8) Vancouver Christmas Market, ongoing through Dec. 24
The holidays Vancouver Christmas Market-style are romantic, aromatic and twinkly. Stroll inside the village gate into a world of rustic wooden huts surrounding a soaring Tannenbaum. Partake in Glühwein, brats, stollen, and gingerbread. Browse Christmas decor and gifts. Kids will enjoy the old fashioned carousel, gingerbread decorating at the Kids Centre. The market is in Queen Elizabeth Sq. Plaza in downtown Van. Tickets are $5 for adults, except weekdays 11am-4pm, when it drops to $2. Youth (7-12) are $2. Kids (0-6) are free.
9) The Nutcracker at Queen Elizabeth Theatre, Dec. 14-16
For many, attending the Nutcracker is an irresistible annual holiday tradition that began when their kids danced in it. Join Clara on her adventures with princes, sugarplum fairies, evil rat kings and cossacks. In the Royal Winnipeg Ballet version, you may recognize iconic Canadian imagery (a snowy hockey game and a battle on Parliament Hill) in Clara’s fantasy land. Tickets start at $30.25.

========

● **PROBLEMS TO SOLVE**
1: Answer these questions about the listing of Vancouver holiday events:
(a) Where is the Vancouver Christmas Market held?
(b) What does an adult ticket to the market cost on weekdays from 11am to 4pm?
(c) At what price do tickets to the Nutcracker start?
2: Please write the next part of the listing of Vancouver holiday events, picking up after its final sentence.
The rows that come next have nothing to do with the listing of Vancouver holiday events.

========

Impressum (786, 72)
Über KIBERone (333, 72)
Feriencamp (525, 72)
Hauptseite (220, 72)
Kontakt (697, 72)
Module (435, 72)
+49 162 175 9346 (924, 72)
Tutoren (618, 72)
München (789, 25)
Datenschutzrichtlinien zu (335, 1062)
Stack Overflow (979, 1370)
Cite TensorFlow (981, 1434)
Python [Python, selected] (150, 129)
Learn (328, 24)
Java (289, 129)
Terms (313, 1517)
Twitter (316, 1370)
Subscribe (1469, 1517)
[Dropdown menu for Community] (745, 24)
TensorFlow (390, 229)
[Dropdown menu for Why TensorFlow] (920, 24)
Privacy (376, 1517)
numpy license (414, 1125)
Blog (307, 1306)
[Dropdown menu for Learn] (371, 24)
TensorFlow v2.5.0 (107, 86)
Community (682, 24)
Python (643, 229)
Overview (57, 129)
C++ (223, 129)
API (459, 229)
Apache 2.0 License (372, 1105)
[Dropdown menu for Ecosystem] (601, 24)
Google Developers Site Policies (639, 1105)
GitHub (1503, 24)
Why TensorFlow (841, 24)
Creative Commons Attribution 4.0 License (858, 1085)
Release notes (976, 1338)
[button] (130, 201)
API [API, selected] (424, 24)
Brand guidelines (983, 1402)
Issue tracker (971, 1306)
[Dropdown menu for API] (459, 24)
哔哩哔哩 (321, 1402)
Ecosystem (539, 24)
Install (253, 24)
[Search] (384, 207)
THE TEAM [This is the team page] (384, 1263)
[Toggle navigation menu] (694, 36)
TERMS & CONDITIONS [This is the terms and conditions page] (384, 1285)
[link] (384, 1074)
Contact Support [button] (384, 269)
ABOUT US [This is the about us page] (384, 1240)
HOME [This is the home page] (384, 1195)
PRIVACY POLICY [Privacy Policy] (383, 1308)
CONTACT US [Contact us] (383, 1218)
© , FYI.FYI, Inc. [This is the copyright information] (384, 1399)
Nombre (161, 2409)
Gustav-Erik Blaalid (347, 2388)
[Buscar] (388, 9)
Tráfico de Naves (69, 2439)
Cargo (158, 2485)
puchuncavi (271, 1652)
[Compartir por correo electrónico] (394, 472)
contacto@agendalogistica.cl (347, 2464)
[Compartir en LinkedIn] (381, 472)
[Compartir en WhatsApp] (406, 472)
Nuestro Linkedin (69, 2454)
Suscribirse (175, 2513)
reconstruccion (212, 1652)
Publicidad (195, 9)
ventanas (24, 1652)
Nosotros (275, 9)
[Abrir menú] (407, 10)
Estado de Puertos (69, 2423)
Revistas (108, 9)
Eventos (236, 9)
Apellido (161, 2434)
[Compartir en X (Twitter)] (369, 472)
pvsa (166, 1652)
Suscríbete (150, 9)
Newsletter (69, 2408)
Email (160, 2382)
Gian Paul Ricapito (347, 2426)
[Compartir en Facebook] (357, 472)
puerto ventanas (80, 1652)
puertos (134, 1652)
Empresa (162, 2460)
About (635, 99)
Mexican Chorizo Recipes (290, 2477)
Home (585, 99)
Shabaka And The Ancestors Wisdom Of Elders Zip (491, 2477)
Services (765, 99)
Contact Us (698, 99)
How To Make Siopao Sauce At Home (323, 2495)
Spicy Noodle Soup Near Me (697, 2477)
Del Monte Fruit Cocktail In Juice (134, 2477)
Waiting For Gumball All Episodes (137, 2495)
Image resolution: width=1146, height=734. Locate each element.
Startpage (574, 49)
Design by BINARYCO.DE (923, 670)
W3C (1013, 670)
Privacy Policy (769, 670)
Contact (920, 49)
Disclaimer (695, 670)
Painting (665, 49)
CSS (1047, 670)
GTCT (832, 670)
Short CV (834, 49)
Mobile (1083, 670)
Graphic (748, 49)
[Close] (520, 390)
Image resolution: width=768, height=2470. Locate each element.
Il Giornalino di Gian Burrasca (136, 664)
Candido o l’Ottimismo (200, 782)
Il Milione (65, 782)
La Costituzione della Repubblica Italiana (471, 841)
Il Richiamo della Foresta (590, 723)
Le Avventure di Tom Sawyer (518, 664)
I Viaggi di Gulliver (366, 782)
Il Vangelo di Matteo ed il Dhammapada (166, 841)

========

● **OUTPUTS IN ORDER**
1:
(a) In Queen Elizabeth Sq. Plaza in downtown Vancouver.
(b) $2.
(c) $30.25.

2:
10) Luminescence at Vancouver Aquarium, ongoing through Jan. 22
Perhaps the most creative display of lights this holiday season, Vancouver Aquarium has put together an aquatic light show featuring the incredible world of fluorescent and bioluminescent ocean light. Find out why and how aquatic animals like anemones, cuttlefish, jellies and corals glow in the deep. Don’t go home without a meet-and-greet with Scuba Claus – underwater Santa. The show is included with the price of admission: $21 for adults; $16 for youth 13-18, students and seniors; and $13 for children 4-12.
11) Lights of Hope at St. Paul’s Hospital, ongoing through Jan. 7
This lovely cavalcade of rainbow stars is a free Christmas attraction you can spot riding buses that run across Burrard Bridge. Every year, Vancouver’s downtown hospital is decked out in 10 kilometres (that’s seawall length) of Christmas lights. The volunteer-built display aims to inspire hospital donations.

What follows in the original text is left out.